TASK GOAL » Repeat only what runs from the line with "You are a computer-use agent." through the last line of the data below, both included, keeping every word as it is and leaving out the pictures.

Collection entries

═══

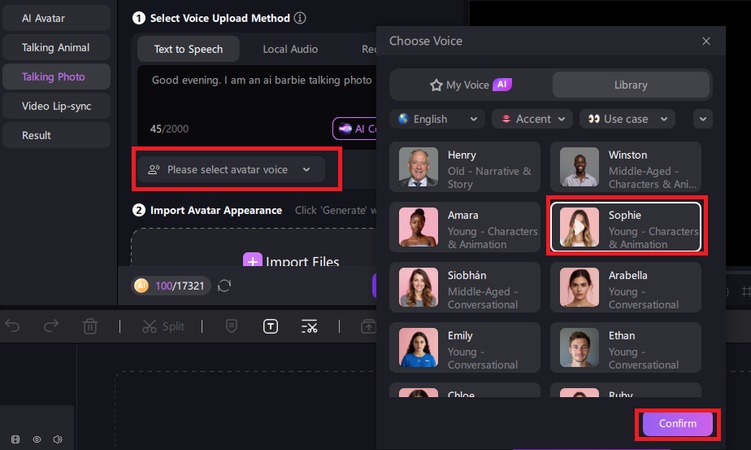This screenshot has width=751, height=450.
Task: Toggle track visibility eye icon
Action: click(37, 439)
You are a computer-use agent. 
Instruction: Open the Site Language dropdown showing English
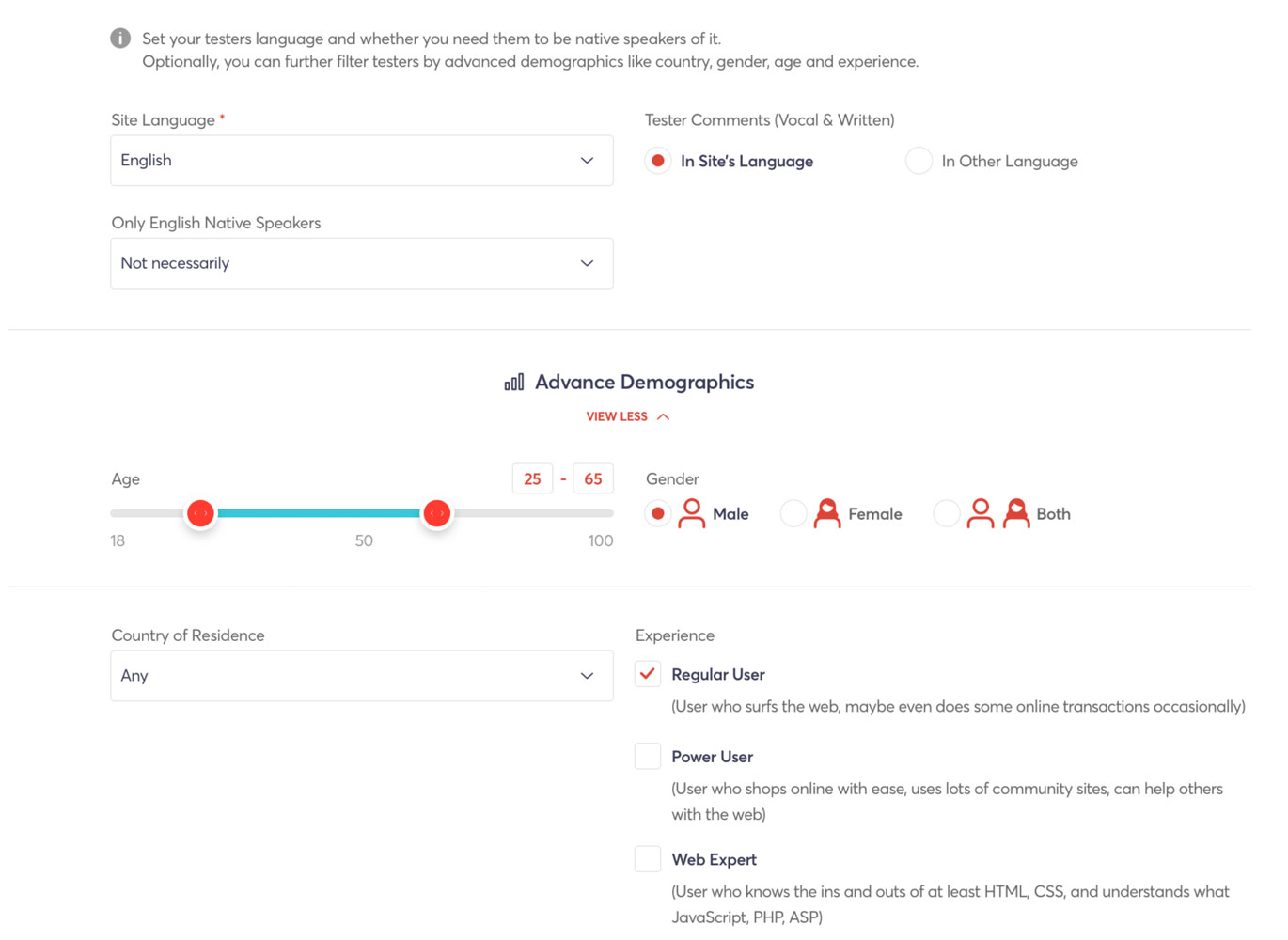(362, 160)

═══

SOLUTION TO THIS EXERCISE »
You are a computer-use agent. 
Instruction: Open the Site Language dropdown showing English
(362, 160)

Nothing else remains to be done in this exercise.